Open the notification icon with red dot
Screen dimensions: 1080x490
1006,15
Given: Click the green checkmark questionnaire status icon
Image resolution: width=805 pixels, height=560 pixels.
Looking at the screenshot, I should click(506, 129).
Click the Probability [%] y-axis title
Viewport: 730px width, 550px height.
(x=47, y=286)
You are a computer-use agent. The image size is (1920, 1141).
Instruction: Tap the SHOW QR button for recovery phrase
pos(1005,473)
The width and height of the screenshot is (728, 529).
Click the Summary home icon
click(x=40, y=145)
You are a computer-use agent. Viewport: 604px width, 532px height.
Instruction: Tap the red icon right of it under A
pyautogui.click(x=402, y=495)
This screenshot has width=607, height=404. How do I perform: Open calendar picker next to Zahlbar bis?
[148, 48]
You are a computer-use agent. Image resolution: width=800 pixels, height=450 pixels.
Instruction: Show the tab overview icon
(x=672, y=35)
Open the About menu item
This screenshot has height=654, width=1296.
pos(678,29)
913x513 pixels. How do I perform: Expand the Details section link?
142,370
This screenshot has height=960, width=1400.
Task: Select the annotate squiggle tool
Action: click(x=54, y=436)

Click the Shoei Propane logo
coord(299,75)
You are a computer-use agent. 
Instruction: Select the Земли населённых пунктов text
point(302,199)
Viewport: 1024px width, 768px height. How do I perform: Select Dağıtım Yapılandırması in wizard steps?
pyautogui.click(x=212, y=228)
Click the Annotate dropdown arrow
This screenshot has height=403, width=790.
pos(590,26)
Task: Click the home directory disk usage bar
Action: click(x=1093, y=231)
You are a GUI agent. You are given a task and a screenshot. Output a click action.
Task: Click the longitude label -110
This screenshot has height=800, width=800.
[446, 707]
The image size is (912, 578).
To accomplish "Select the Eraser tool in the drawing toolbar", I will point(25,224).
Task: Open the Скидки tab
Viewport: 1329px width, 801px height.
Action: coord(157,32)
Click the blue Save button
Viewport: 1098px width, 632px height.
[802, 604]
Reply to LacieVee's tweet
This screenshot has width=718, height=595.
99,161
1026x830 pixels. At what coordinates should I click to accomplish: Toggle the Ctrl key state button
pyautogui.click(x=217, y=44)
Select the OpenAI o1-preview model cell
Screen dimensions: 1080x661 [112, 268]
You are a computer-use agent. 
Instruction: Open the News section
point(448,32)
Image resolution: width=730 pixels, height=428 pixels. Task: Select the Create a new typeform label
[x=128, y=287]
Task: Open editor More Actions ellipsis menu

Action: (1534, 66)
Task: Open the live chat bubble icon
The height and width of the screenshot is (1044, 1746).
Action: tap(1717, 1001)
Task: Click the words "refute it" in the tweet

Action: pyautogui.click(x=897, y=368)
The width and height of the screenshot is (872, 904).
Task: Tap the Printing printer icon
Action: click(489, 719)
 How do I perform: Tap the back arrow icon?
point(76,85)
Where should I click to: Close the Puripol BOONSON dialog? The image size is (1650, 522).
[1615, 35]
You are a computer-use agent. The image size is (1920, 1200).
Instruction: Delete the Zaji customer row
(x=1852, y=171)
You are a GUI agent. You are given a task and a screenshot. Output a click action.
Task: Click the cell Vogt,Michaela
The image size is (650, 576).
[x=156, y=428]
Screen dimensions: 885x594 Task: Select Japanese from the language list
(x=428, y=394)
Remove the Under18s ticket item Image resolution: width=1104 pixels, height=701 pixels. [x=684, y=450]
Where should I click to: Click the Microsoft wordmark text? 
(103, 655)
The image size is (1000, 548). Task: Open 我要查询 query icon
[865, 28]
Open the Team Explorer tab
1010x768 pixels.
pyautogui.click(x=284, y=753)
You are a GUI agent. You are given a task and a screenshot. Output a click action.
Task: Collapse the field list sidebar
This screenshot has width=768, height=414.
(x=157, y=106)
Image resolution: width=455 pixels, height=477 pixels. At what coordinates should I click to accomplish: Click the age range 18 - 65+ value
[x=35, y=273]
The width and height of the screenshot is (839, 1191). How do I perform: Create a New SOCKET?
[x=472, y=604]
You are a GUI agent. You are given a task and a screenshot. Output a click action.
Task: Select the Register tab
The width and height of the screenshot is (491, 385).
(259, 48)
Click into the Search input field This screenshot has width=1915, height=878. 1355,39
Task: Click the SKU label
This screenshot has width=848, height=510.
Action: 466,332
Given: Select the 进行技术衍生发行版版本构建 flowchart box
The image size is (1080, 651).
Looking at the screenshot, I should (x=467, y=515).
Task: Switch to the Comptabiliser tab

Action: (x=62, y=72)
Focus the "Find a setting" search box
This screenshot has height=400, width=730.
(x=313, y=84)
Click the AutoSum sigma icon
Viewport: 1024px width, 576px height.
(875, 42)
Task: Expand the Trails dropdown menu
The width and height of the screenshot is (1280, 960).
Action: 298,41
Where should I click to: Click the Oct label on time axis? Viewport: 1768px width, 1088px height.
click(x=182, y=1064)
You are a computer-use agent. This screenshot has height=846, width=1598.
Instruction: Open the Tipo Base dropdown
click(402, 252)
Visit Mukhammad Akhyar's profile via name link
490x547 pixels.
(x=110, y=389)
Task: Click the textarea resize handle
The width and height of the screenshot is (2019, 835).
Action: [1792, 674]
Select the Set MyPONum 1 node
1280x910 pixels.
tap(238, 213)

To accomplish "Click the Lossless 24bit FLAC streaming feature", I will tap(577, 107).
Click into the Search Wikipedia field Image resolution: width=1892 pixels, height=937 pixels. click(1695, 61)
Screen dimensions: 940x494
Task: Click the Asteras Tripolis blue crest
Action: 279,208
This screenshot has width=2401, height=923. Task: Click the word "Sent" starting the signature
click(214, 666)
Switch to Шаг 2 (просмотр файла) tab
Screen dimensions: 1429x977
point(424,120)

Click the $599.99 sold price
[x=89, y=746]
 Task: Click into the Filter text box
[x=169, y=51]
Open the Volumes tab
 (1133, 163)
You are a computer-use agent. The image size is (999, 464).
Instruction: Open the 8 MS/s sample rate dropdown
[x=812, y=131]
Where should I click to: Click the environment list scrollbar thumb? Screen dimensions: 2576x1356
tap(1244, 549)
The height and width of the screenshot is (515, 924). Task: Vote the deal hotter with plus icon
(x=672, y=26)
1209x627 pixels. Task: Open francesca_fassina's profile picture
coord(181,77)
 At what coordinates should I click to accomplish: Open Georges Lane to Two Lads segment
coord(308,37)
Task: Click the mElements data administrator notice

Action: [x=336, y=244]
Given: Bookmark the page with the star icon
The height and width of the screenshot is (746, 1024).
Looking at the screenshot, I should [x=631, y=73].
—————
Each line in the listing either holds the word "item" or does not. Report how many do, as a bare number.

2